What you need to produce from the material below is an exact transcription of the lines from the one with "Click the back arrow icon" through the one with "Task: Click the Cubist painting label text", both included, and no other line.
Segment Start: RECORDS PROVIDED
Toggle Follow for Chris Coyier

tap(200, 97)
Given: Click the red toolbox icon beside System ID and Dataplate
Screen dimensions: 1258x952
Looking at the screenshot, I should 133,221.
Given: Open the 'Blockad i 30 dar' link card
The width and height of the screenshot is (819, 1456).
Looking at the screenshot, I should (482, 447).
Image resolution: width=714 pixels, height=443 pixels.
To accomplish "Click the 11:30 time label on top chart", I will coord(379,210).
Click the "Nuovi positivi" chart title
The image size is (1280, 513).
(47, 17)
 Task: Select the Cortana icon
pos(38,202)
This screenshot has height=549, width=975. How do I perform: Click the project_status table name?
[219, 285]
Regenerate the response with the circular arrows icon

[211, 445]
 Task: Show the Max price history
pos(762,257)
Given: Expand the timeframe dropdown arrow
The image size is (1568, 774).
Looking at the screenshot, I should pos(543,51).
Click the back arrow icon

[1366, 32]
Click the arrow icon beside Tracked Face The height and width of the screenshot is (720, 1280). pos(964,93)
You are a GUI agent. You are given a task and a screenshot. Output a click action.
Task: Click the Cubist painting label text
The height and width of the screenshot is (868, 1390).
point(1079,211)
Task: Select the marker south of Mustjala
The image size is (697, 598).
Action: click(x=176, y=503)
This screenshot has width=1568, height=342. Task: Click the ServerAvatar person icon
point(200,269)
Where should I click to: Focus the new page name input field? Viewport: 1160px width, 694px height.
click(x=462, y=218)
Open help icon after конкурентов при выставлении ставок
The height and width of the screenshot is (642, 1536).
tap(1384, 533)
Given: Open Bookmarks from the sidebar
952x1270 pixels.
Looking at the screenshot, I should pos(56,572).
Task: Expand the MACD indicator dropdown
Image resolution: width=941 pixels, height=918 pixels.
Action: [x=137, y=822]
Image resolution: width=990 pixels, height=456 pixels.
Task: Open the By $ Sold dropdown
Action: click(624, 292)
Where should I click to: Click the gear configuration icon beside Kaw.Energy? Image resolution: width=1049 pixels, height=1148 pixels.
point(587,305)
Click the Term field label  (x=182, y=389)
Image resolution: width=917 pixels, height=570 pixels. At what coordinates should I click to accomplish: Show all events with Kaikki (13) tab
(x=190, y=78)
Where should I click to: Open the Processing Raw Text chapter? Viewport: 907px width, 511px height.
Segment End: RECORDS PROVIDED
## RESULT
Click the back arrow icon

[1366, 32]
Click the arrow icon beside Tracked Face The height and width of the screenshot is (720, 1280). pos(964,93)
You are a GUI agent. You are given a task and a screenshot. Output a click action.
Task: Click the Cubist painting label text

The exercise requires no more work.